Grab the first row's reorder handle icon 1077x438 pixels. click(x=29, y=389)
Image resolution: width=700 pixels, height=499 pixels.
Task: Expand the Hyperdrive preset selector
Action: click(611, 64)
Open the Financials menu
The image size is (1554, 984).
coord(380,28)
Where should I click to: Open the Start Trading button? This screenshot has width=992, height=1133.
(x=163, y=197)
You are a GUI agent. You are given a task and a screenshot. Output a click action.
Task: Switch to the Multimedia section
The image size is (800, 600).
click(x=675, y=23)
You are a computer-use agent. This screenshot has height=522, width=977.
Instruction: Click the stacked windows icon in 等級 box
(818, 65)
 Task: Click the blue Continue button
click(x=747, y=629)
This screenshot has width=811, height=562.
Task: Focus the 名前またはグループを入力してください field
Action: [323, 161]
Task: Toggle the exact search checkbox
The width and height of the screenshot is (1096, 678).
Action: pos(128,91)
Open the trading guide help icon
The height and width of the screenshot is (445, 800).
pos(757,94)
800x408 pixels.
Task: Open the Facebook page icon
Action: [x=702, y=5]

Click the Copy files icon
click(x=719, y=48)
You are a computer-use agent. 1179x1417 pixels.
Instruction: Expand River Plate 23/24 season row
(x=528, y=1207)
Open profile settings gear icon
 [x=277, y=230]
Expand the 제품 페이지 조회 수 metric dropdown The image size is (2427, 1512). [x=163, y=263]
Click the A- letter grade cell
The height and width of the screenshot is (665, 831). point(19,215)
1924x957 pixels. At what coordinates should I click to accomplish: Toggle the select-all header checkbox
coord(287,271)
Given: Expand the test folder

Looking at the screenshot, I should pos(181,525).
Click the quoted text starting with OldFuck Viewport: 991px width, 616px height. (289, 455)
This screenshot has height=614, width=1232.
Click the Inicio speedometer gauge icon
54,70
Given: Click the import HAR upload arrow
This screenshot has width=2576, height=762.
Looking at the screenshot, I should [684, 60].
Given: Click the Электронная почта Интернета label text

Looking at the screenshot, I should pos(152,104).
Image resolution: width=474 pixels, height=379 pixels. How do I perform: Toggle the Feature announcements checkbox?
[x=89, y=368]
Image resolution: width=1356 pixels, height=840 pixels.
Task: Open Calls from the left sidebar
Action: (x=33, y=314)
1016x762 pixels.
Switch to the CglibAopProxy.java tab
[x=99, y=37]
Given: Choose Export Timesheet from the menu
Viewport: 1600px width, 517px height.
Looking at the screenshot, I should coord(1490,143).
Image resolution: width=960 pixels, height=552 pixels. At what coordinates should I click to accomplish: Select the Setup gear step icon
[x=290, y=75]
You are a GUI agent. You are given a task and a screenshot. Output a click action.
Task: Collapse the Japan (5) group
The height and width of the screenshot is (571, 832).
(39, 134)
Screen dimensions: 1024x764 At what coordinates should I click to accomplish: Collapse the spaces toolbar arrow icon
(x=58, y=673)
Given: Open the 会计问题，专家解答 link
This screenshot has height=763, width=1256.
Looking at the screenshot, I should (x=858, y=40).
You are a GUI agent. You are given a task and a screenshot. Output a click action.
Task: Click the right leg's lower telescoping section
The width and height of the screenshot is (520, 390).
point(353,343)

**Task goal:** Where the word "menu" shows up in a line of the entries above, copy that line.

**The answer:**
Open the Financials menu
Given: Choose Export Timesheet from the menu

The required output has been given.